The Daily Beast

From subway ads to “Blasphemy Day,” nonbelievers are proselytizing louder than ever. But as they draw more converts, are they in danger of losing their unique brand of faith?

America has long dotted its landscape with billboards that advocate a relationship with God. (A Southern favorite: “If you think it's hot here, imagine hell.”) Ads that suggest shunning Him, however, are newer territory.

Yet last week, a consortium of atheist groups rolled out an ad campaign doing just that. Coming a year after London’s city buses were plastered with adverts that stated flatly, “There’s probably no God. Stop worrying and enjoy your life,” New York City’s subway trains were plastered with similar ads asking bleary-eyed commuters, “Are you good without God?”
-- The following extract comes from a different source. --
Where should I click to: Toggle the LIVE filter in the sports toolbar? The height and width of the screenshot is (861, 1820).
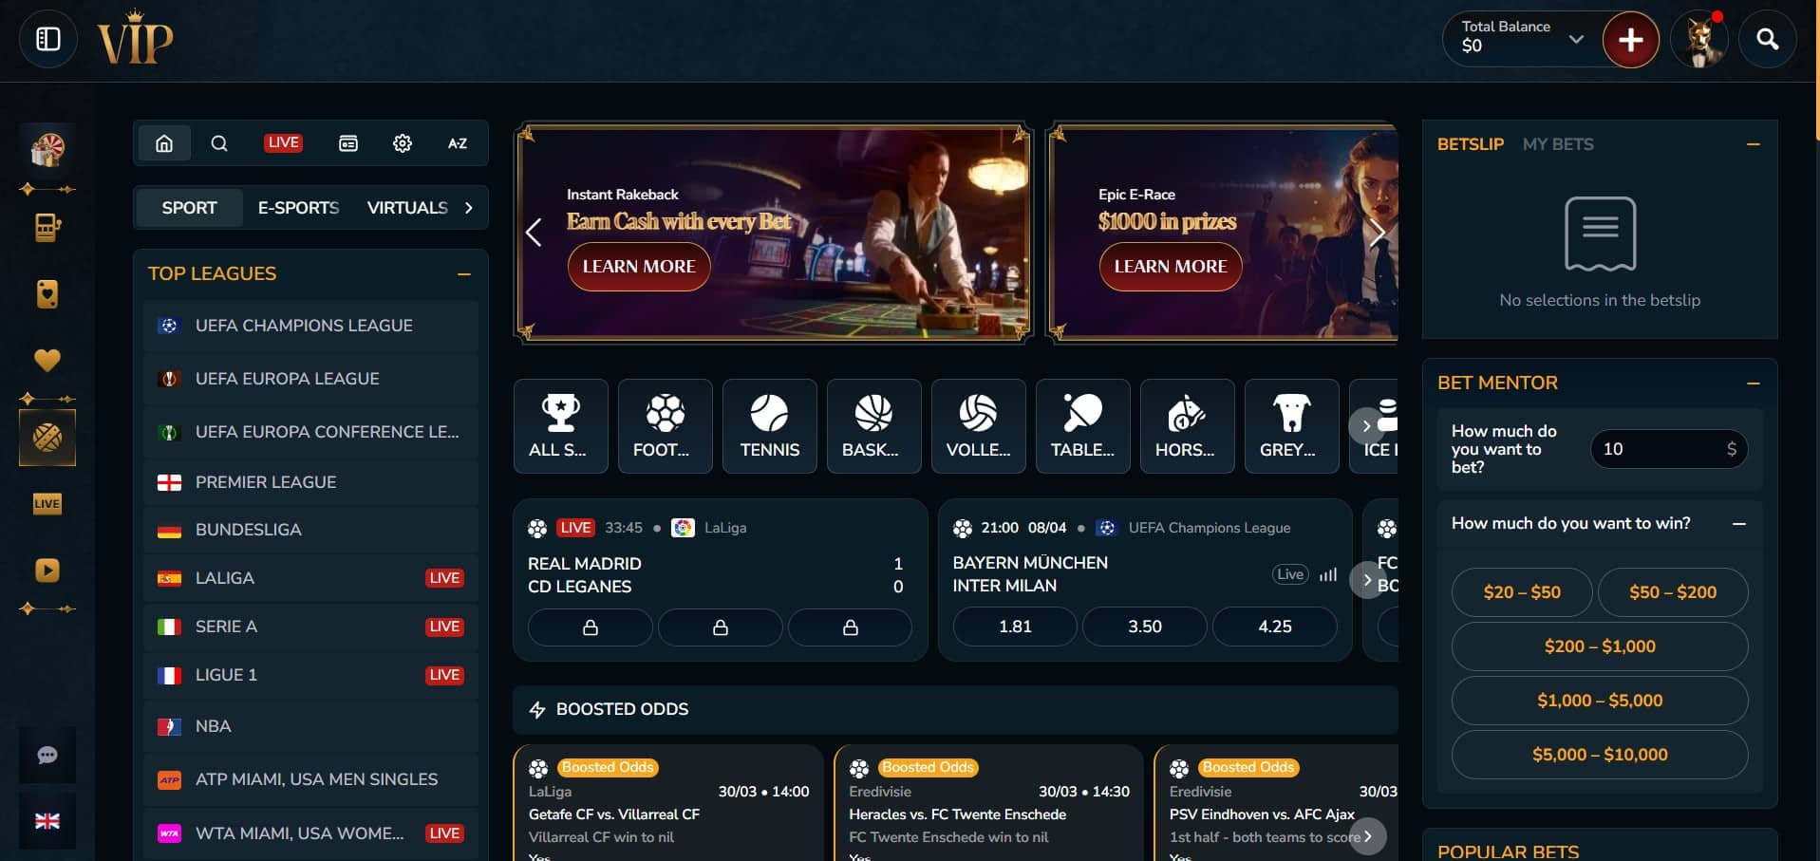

It’s the latest promotional push by a special interest group that has grown increasingly vocal. Over the past couple of years, atheists have come to see themselves as a cohesive demographic that should advocate on its own behalf. And such efforts seem to be working—the American Religious Identification Survey recently found that the number of people who claimed “no religion” had nearly doubled recently, to 15 percent.

“We've been being nice for decades and look where it’s got us,” says Richard Dawkins, the author and biologist who has perhaps become atheism’s loudest activist, and who was behind the London bus ads. ”Now that we've been taking the gloves off, we seem to be getting somewhere.”

But not all atheists are comfortable preaching the gospel of the nonbeliever. After all, the New York advertising effort could be seen as something most atheists consider repugnant: evangelizing. Dawkins admits to his own zealotry in his fight against what many atheists call irrationalism in his latest book, The Greatest Show on Earth, in which he compares creationists to Holocaust deniers. “I think it’s reasonable to carry on with a certain amount of zeal when there's evidence that people out there still don't get it,” he says.

But should atheists proselytize with a passion akin to the loudest bible thumpers? It’s a question that has divided the atheist community into two schools of thought. And ironically, it’s a split that somewhat resembles the one among born-again Christians, between those who advocate a fire-and-brimstone approach (“Accept Jesus or burn in hell”) and those who want to bring newcomers into the fold with a gentler message that sells a warmer (and, in the case of younger Christians, cooler) brand of Christianity. For some atheists, the very idea of aggressively spreading the word of no-God is practically sinful.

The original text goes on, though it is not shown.